◆ Requirement 1:
From the notes on Gaea, analysis and GFDL, write out the passage from "archive (see below)" to "different RSA code.".
◆ Requirement 2:
In the notes on Gaea, analysis and GFDL, which systems does gcp move data between?
◆ Requirement 3:
Continue the notes on Gaea, analysis and GFDL, starting after their final sentence.

◆ Excerpt to read:
——————

Gaea, Analysis and GFDL notes

This document is a collection of all the poorly documented or undocumented things that I have come across while hacking around with the HSt42 model in idealized.xml (basic_hs.xml and zonalacc.xml are the resulting files that I have written). I assume that most of these principles are fairly general to the GFDL/gaea system.

1 Storage and Data
- 1.1 Analysis and Archive
- 1.2 Copying data
2 XML, Compiling and Running
3 Model Configuration

1 Storage and Data

long term fast scratch (ltfs) items are deleted after 90 days (roughly?) if not modified. This is automatic. Therefore keep my modified code in user directory. I use symbolic links in ltfs to my code to avoid having to deal with paths.
fast scratch (fs) is cleared more frequently so shouldn't be used for anything.
archive (see below) is backed up and permanent.

1.1 Analysis and Archive

/archive/Thomas.Flannaghan is where data is delivered after runs finish (automatic). This directory is on the analysis machine (also mounted as read-only on public). Data analysis should be done on the analysis machine. Log in via public using a different RSA code.

Data is delivered to rather cryptic folders. I've written a little tool called archtool.py to automate the organising of runs. This tool displays a list of all runs on archive along with when they were created. At present, the only thing that can be done is automatically extracting the data (and run namelists) to a new sub-directory ("run code" in the run index). The tool automatically recognises and handles restart runs.

1.2 Copying data

gcp allows movement between gaea, analysis and GFDL but not outside it.
Normal scp and ssh are available on GFDL workstations (i.e. public).
archive is mounted on public at /archive/$USER/ (read only) so we can do public> scp /archive/$USER/.... atmos02:/... to move data to sayre.

2 XML, Compiling and Running

This section is valid for running the HSt42 spectral dynamical core (defined in idealized.xml). Other models may be more complicated but I suppose the principles are the same.

2.1 Commands

2.1.1 fremake

Performs a CVS operation (see below) used to make a new experiment. This command does not actually do the make, but instead returns a command that will run the makescript. This command should be run after any source modifications are made.

——————

◆ Given information:
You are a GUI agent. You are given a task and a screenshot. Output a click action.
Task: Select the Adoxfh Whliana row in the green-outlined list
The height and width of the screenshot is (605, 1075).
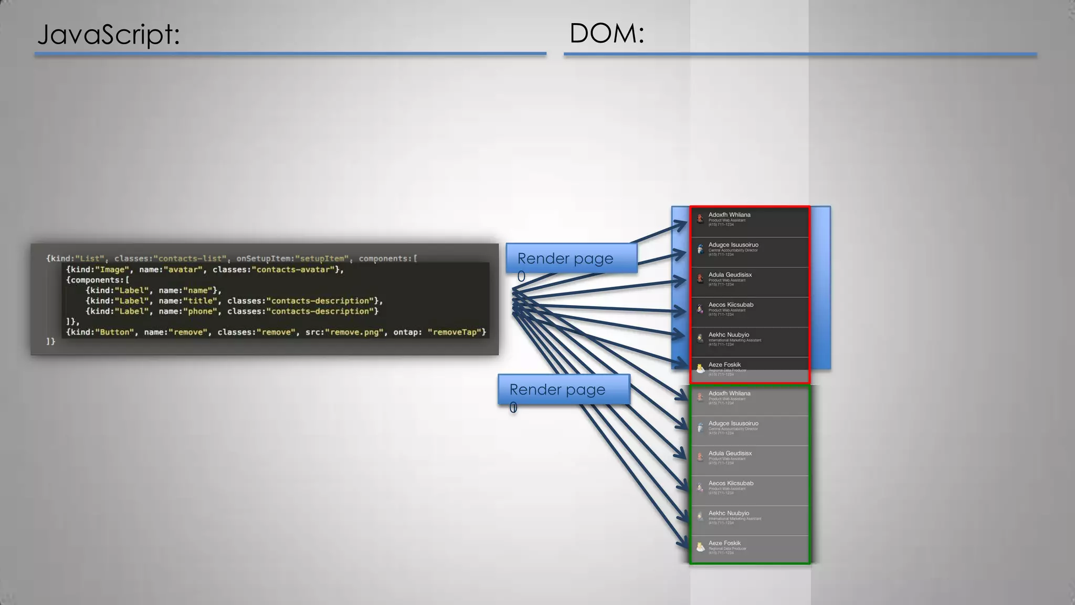(x=750, y=401)
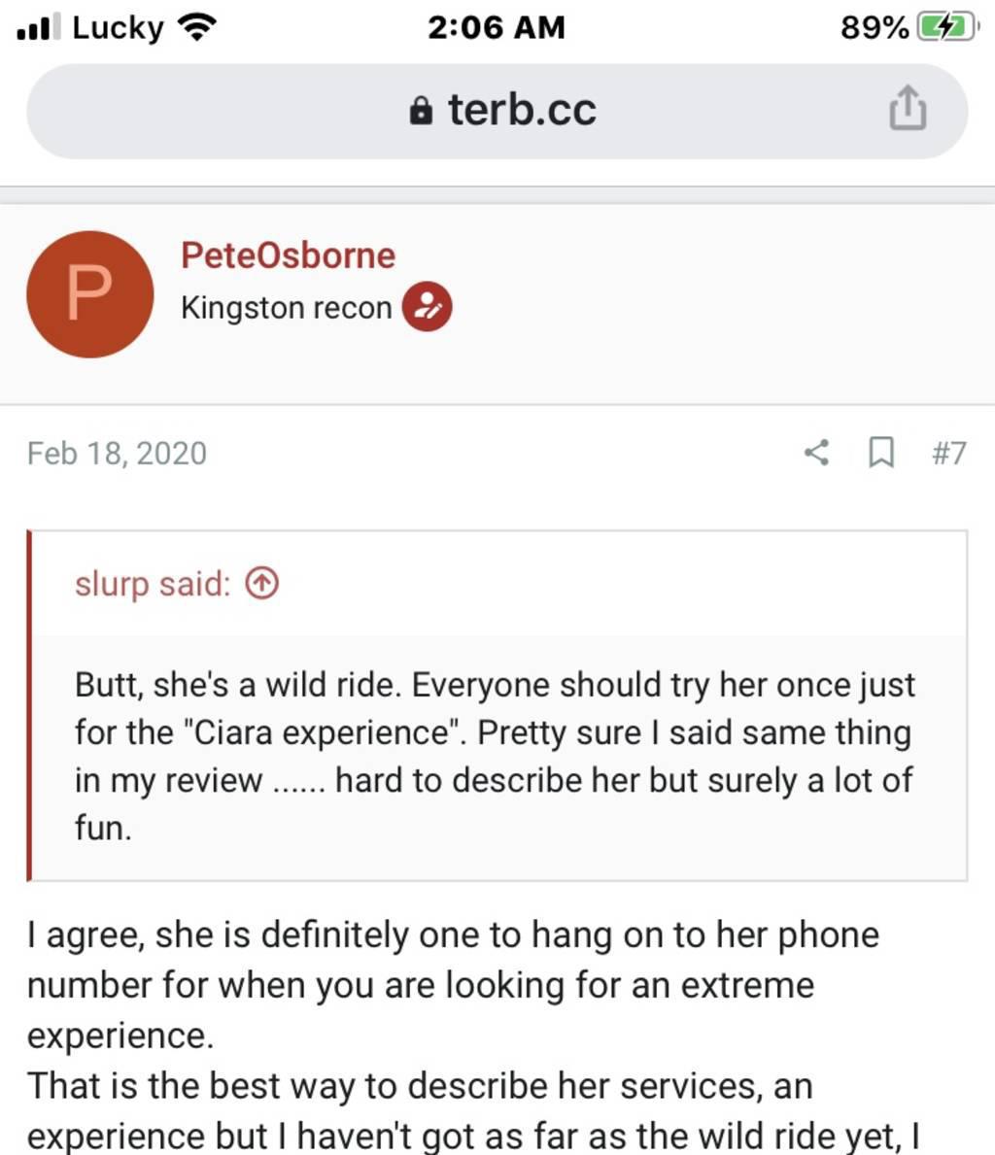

——————

◆ Task result 1:
archive (see below) is backed up and permanent.

1.1 Analysis and Archive

/archive/Thomas.Flannaghan is where data is delivered after runs finish (automatic). This directory is on the analysis machine (also mounted as read-only on public). Data analysis should be done on the analysis machine. Log in via public using a different RSA code.

◆ Task result 2:
Gaea, analysis and GFDL, but not outside them.

◆ Task result 3:
fremake -x <xmlfile> <experiment>

2.1.2 frerun

frerun does two things; first, it constructs the input namelists and diag-table files. Then it submits the experiment as a job.

frerun --overwrite -r basic --submit-staged -x <xmlfile> <experiment>

The --overwrite flag refers to overwriting the results output on analysis. It does not overwrite the run environment on fast scratch. Alternatively, --unique can be used instead; this saves results to unique locations on analysis. Use --unique to run multiple copies of the same experiment simultaneously. The --unique flag uses the same binary as the previous run, so don't use when code updated.

The -r basic option specifies the regression run. Omit and fremake will do a production run. Currently I only know about regression runs, which are good for any job that takes less than 16 hours to complete (typically 5000 days at T42 with 60 levels).

2.1.3 Other useful commands

showq -u $USER lists the current jobs belonging to $USER.
mjobctl -c gaea.xxxxxxx cancels a job.
gcp copies stuff between gaea and analysis. Cannot do directories, so tar first.

2.1.4 My custom commands

archtool.py is a tool for managing archive. It detects restart runs, extracts the tar files, and saves the restart information.
add_restart.py is a tool for setting up regression runs with restart information. See Restart runs for documentation.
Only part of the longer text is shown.